The reason for this change is I had a user reach out to ask about writing their own function to automatically determine the latest available file version. They had started from this example but realized there were errors with the file versioning when they updated the burst number to a different burst. This seems like it will be a fairly frequent occurrence given how natural it is to copy the example and update to a burst of your own choosing.

Any preferences on using _file_filter() versus glob()?

I think I prefer glob because _file_filter is technically an internal method to the finder classes. I can create a pull request with the changes once we decide on _file_filter() or glob().

AdamGoldstein-USRA commented 2 months ago

Sounds good.

Related to the latest file version: The finder looks in the "current" directory on HEASARC, which always contains the current latest version of the file.
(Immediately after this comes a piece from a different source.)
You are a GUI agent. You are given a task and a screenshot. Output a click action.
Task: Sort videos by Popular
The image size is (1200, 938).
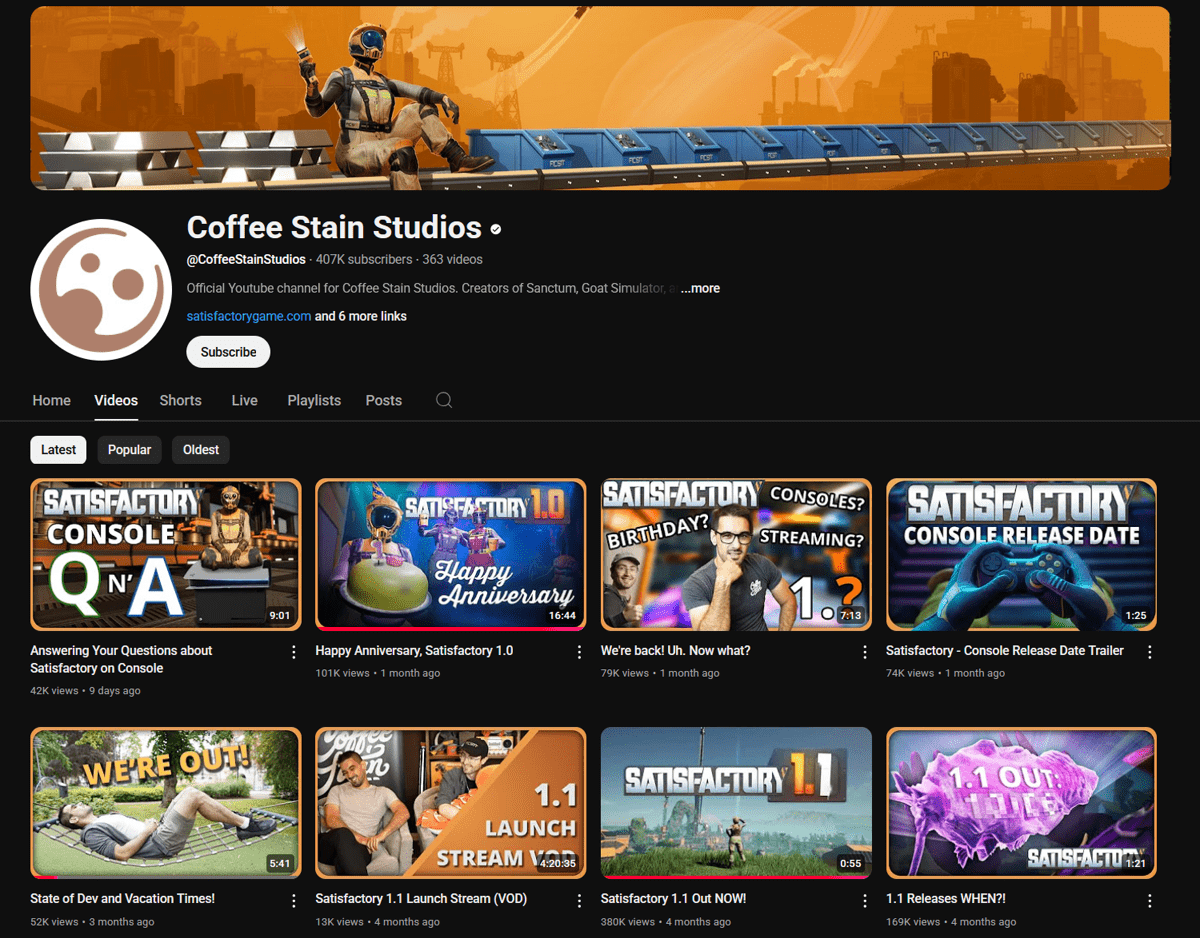(x=129, y=450)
Older file versions are moved to a "previous" directory.

joshuarwood commented 2 months ago

yeah, correct. The finders will always pull the latest versions. The issue this user saw was the fact that once they had the latest version downloaded to their PC the modified example notebook would occasionally fail if they only changed the burst number since some bursts had v00 or v02 instead of the v01 from the example.

AdamGoldstein-USRA commented 2 months ago

Ah, I see. I don't think we want to get rid of explicitly passing a filepath to a .open() method. There may certainly be situations where there are multiple versions of a file in a directory for a good reason, and the user wants to analyze one of them, but not necessarily the latest version.

joshuarwood commented 2 months ago

so in the notebook examples it will always be downloading the latest version because it uses the finder classes, but I do see your point when generally using glob.glob()[-1]. The alternative is my other suggestion for:

file = tte_finder._file_filter(tte_finder.files, 'tte', 'fit', dets='n0')

since that will always get the file name that was downloaded for the example.

joshuarwood commented 2 months ago

hmm. Another solution might be to return the downloaded file list from functions like get_tte()

joshuarwood commented 2 months ago

I double checked the gdt-core implementation for heasarc and it already returns the list of downloaded paths. This includes a join() with the destination directory. All we need is to update the finder functions with return self.get() instead of ending at self.get()

AdamGoldstein-USRA commented 6 days ago

@joshuarwood can you confirm that PR #48 solves these issues?

joshuarwood commented 5 days ago

yes, I can confirm that PR #48 solves these issues. The GBM data finders now return the list of downloaded files when running the get methods. These can be directly passed to file open methods. Users no longer need to do a glob / manually specify the file name when opening files.